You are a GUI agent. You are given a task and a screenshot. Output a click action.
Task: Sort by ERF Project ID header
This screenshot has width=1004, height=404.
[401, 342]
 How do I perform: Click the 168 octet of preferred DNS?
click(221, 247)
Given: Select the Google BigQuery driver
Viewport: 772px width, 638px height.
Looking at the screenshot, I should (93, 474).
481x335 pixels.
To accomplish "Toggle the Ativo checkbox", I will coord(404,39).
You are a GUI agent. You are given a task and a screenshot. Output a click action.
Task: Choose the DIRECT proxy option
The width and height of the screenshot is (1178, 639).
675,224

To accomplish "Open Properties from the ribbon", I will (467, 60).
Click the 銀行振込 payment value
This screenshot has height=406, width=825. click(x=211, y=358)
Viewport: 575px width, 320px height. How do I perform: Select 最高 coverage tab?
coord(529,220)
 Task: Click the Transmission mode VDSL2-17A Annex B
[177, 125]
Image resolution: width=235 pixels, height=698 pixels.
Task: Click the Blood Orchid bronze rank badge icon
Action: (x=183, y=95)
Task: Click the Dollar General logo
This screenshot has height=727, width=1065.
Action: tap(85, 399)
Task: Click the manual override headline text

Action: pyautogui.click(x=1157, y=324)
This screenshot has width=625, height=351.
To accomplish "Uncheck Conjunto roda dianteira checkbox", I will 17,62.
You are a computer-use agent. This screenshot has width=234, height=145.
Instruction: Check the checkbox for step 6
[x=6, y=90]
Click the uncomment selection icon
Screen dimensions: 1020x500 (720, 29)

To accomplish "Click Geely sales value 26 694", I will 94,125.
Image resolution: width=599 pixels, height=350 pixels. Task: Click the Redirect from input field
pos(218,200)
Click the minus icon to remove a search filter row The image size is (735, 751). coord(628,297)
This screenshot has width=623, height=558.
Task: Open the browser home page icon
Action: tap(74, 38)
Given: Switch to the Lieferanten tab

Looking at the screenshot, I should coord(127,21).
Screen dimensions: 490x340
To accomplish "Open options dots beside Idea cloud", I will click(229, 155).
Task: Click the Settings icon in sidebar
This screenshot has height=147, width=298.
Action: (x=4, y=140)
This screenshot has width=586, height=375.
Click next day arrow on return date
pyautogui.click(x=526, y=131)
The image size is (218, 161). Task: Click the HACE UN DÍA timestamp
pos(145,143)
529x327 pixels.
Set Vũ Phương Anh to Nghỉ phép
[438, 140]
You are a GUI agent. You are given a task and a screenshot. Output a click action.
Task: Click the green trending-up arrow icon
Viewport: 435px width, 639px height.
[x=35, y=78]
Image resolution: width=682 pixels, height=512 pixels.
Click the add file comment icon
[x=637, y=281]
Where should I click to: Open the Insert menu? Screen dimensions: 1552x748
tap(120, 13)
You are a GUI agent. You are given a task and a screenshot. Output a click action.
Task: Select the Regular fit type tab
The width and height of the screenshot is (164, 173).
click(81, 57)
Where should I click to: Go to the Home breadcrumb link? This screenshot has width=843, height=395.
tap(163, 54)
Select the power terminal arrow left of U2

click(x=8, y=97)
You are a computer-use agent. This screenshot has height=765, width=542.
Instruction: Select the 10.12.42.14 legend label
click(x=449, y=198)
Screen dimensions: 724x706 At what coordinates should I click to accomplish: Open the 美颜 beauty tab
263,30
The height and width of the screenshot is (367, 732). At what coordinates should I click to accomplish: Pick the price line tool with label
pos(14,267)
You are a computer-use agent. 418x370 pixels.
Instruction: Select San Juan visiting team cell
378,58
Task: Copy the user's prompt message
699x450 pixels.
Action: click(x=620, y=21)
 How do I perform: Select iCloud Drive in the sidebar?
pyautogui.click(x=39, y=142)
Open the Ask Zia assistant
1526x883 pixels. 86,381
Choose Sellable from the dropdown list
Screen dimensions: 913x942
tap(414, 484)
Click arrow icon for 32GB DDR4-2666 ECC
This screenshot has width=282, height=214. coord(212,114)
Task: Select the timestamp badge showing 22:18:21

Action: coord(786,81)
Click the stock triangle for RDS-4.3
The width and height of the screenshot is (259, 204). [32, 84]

==*==

TASK DESCRIPTION -> Print the data above exactly as it was provided.

RESPONSE ->
You are a GUI agent. You are given a task and a screenshot. Output a click action.
Task: Sort by ERF Project ID header
This screenshot has width=1004, height=404.
[401, 342]
 How do I perform: Click the 168 octet of preferred DNS?
click(221, 247)
Given: Select the Google BigQuery driver
Viewport: 772px width, 638px height.
Looking at the screenshot, I should (93, 474).
481x335 pixels.
To accomplish "Toggle the Ativo checkbox", I will coord(404,39).
You are a GUI agent. You are given a task and a screenshot. Output a click action.
Task: Choose the DIRECT proxy option
The width and height of the screenshot is (1178, 639).
675,224

To accomplish "Open Properties from the ribbon", I will (467, 60).
Click the 銀行振込 payment value
This screenshot has height=406, width=825. click(x=211, y=358)
Viewport: 575px width, 320px height. How do I perform: Select 最高 coverage tab?
coord(529,220)
 Task: Click the Transmission mode VDSL2-17A Annex B
[177, 125]
Image resolution: width=235 pixels, height=698 pixels.
Task: Click the Blood Orchid bronze rank badge icon
Action: (x=183, y=95)
Task: Click the Dollar General logo
This screenshot has height=727, width=1065.
Action: tap(85, 399)
Task: Click the manual override headline text

Action: pyautogui.click(x=1157, y=324)
This screenshot has width=625, height=351.
To accomplish "Uncheck Conjunto roda dianteira checkbox", I will 17,62.
You are a computer-use agent. This screenshot has width=234, height=145.
Instruction: Check the checkbox for step 6
[x=6, y=90]
Click the uncomment selection icon
Screen dimensions: 1020x500 (720, 29)

To accomplish "Click Geely sales value 26 694", I will 94,125.
Image resolution: width=599 pixels, height=350 pixels. Task: Click the Redirect from input field
pos(218,200)
Click the minus icon to remove a search filter row The image size is (735, 751). coord(628,297)
This screenshot has width=623, height=558.
Task: Open the browser home page icon
Action: tap(74, 38)
Given: Switch to the Lieferanten tab

Looking at the screenshot, I should coord(127,21).
Screen dimensions: 490x340
To accomplish "Open options dots beside Idea cloud", I will click(229, 155).
Task: Click the Settings icon in sidebar
This screenshot has height=147, width=298.
Action: (x=4, y=140)
This screenshot has width=586, height=375.
Click next day arrow on return date
pyautogui.click(x=526, y=131)
The image size is (218, 161). Task: Click the HACE UN DÍA timestamp
pos(145,143)
529x327 pixels.
Set Vũ Phương Anh to Nghỉ phép
[438, 140]
You are a GUI agent. You are given a task and a screenshot. Output a click action.
Task: Click the green trending-up arrow icon
Viewport: 435px width, 639px height.
[x=35, y=78]
Image resolution: width=682 pixels, height=512 pixels.
Click the add file comment icon
[x=637, y=281]
Where should I click to: Open the Insert menu? Screen dimensions: 1552x748
tap(120, 13)
You are a GUI agent. You are given a task and a screenshot. Output a click action.
Task: Select the Regular fit type tab
The width and height of the screenshot is (164, 173).
click(81, 57)
Where should I click to: Go to the Home breadcrumb link? This screenshot has width=843, height=395.
tap(163, 54)
Select the power terminal arrow left of U2

click(x=8, y=97)
You are a computer-use agent. This screenshot has height=765, width=542.
Instruction: Select the 10.12.42.14 legend label
click(x=449, y=198)
Screen dimensions: 724x706 At what coordinates should I click to accomplish: Open the 美颜 beauty tab
263,30
The height and width of the screenshot is (367, 732). At what coordinates should I click to accomplish: Pick the price line tool with label
pos(14,267)
You are a computer-use agent. 418x370 pixels.
Instruction: Select San Juan visiting team cell
378,58
Task: Copy the user's prompt message
699x450 pixels.
Action: click(x=620, y=21)
 How do I perform: Select iCloud Drive in the sidebar?
pyautogui.click(x=39, y=142)
Open the Ask Zia assistant
1526x883 pixels. 86,381
Choose Sellable from the dropdown list
Screen dimensions: 913x942
tap(414, 484)
Click arrow icon for 32GB DDR4-2666 ECC
This screenshot has width=282, height=214. coord(212,114)
Task: Select the timestamp badge showing 22:18:21

Action: coord(786,81)
Click the stock triangle for RDS-4.3
The width and height of the screenshot is (259, 204). [32, 84]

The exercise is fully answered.